We treat individual hospital results with strict confidentiality. No information is disclosed about patient or clinician identities at any time. We only communicate individual results to the actual hospital concerned.
For the organization of SSI surveillance in the hospital, you can, as a hospital, make use of the following tools:
- The surveillance protocol (available in Dutch and French) contains detailed explanations of the objectives of the surveillance, the patients and surgical procedures to be followed up and the case definitions used. You will also receive an explanation about the practical organization of the surveillance and how the registrations are to be followed through.
- The NSIHwin software (to be requested from the contact person) for the registration and follow-up of the SSI surveillance data.
The surveillance protocol contains the following annexes:
- Reference lists (available in Dutch and French) containing the list of recommended surgical procedures to be registered according to coding of the National Healthcare Safety Network (NHSN), the corresponding procedure codes according to ICD9 CM coding, for each surgery category the list of cutoff values for exceeding operation times and the list of recommended markers to register for antimicrobial resistance.

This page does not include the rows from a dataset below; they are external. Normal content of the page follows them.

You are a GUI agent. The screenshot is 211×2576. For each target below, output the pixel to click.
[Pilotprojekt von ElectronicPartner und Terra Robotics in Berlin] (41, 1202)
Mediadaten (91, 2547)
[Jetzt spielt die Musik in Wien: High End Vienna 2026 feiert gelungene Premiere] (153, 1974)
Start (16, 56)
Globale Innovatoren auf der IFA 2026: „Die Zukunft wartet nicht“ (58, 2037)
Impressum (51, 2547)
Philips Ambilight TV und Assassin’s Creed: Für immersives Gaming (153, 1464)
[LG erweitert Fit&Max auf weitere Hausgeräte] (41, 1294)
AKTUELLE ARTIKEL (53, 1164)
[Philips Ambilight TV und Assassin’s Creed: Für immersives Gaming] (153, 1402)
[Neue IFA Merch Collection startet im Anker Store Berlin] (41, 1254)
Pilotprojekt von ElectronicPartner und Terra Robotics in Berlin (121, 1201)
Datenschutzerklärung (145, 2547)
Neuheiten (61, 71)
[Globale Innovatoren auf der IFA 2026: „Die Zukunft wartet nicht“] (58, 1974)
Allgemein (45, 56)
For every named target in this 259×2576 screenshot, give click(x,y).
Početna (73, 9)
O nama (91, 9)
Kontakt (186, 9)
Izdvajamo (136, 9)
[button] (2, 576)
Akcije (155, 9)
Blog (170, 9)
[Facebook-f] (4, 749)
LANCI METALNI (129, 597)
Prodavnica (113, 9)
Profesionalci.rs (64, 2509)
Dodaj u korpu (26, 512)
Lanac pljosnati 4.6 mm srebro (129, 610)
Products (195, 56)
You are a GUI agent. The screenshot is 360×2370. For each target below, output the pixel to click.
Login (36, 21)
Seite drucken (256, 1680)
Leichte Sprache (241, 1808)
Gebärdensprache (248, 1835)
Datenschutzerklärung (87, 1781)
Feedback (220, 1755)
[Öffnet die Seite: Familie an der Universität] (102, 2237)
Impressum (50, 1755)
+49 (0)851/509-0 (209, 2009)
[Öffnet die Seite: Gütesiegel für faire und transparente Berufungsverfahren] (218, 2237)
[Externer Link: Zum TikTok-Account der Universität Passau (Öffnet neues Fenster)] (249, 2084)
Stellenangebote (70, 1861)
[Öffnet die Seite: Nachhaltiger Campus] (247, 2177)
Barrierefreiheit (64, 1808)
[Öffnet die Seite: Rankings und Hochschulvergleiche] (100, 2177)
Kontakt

- The data definition with a description of all the variables sought in the surveillance. This forms the basis for the registrations instructions (available in Dutch and French) with more explanation about the use of the data definition and the registration forms on paper or in the NSIHwin registration software. Also use the data definition as a guideline if you are creating the surveillance files directly without relying on the software.
- Forms (available in Dutch and French) for paper registration.
- An example of an individual feedback report that is drawn up for a participating hospital after the submission of surveillance data.
The ‘Surveillance of Surgical Site Infections’ report provides an overview of the national results of the surveillance of surgical site infections (SSI) for the period from July 2001 to December 2003. As a result of the obligation imposed by the Flemish ‘Quality Decree’ of 25/02/1997, it was primarily Flemish hospitals that participated and mainly the following surgery categories that were monitored:
- Coronary bypass operations
- vascular surgery
- colon surgery
- hernia repair
- hip prosthesis
In addition to the overall results (cumulative incidence and incidence density of SSI), we also compared the incidences per hospital. The report also includes data on, among other things, the surgery and length of stay, time between surgery and infection, surveillance after discharge and perioperative prophylactic antibiotics.
In addition, the European Center for Disease Prevention and Control (ECDC) also reports on the prevention of surgical site infections at the European level. The results are available via the ECDC’s annual reports and the ECDC’s Atlas tool (Surveillance Atlas of Infectious Diseases).